To this question I received no answer. In the meantime Suleiman returned with the water, leaving the serrugee and the horses at the fountain. The quenching of his thirst had the appearance of reviving him for a moment; and I conceived hopes of his being able to proceed, or at least to return, and I urged the attempt. He was silent—and appeared to be collecting his spirits for an effort to speak. He began—
“This is the end of my journey, and of my life; I came here to die; but I have a request to make, a command—for such my last words must be.—You will observe it?”
“Most certainly; but I have better hopes.”
“I have no hopes, nor wishes, but this—conceal my death from every human being.”
“I hope there will be no occasion; that you will recover, and—”
“Peace! It must be so: promise this.”
“I do.”
“Swear it, by all that—” He here dictated an oath of great solemnity.
“There is no occasion for this. I will observe your request; and to doubt me is—”
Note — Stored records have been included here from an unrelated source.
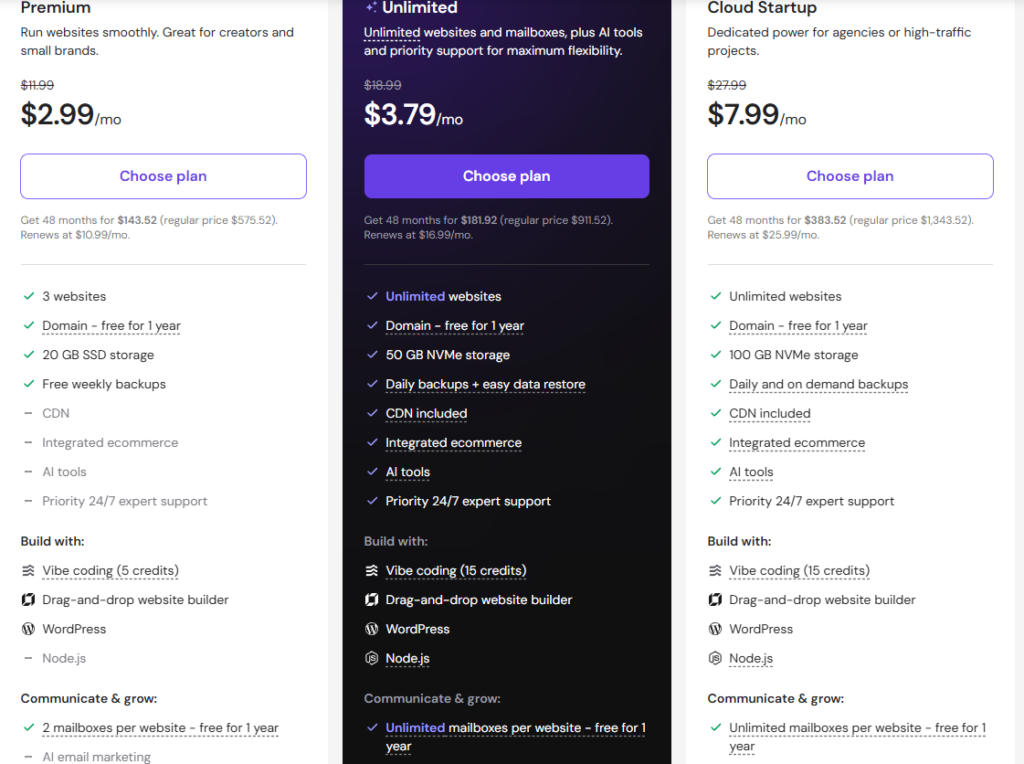Image resolution: width=1024 pixels, height=764 pixels.
Task: Open the AI tools detail in Unlimited plan
Action: click(x=408, y=472)
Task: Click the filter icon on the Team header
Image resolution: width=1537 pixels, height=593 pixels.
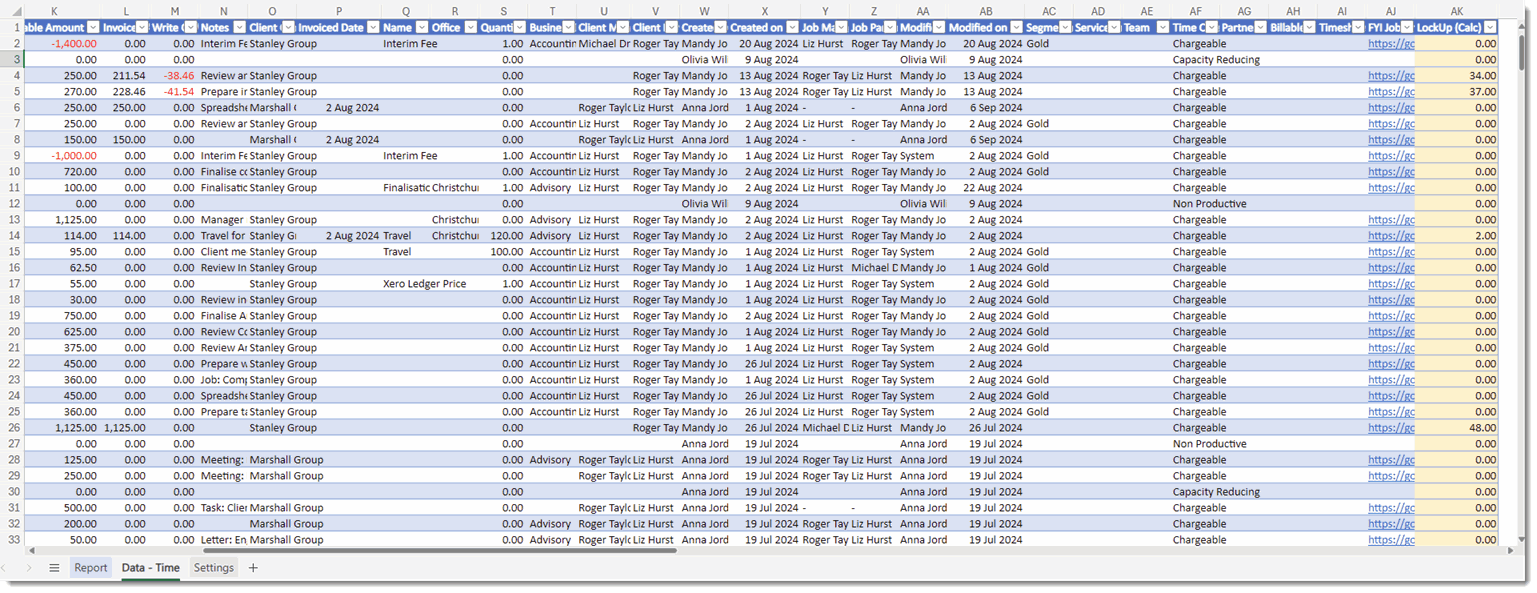Action: click(x=1160, y=27)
“It cannot be helped, you must swear.”
I took the oath, it appeared to relieve him. He removed a seal ring from his finger, on which were some Arabic characters, and presented it to me. He proceeded—
“On the ninth day of the month, at noon precisely (what month you please, but this must be the day), you must fling this ring into the salt springs which run into the Bay of Eleusis; the day after, at the same hour, you must repair to the ruins of the temple of Ceres, and wait one hour.”
“Why?”
“You will see.”
“The ninth day of the month, you say?”
“The ninth.”
As I observed that the present was the ninth day of the month, his countenance changed, and he paused. As he sat, evidently becoming more feeble, a stork, with a snake in her beak, perched upon a tombstone near us; and, without devouring her prey, appeared to be steadfastly regarding us. I know not what impelled me to drive it away, but the attempt was useless; she made a few circles in the air, and returned exactly to the same spot. Darvell pointed to it, and smiled—he spoke—I know not whether to himself or to me—but the words were only “’Tis well!”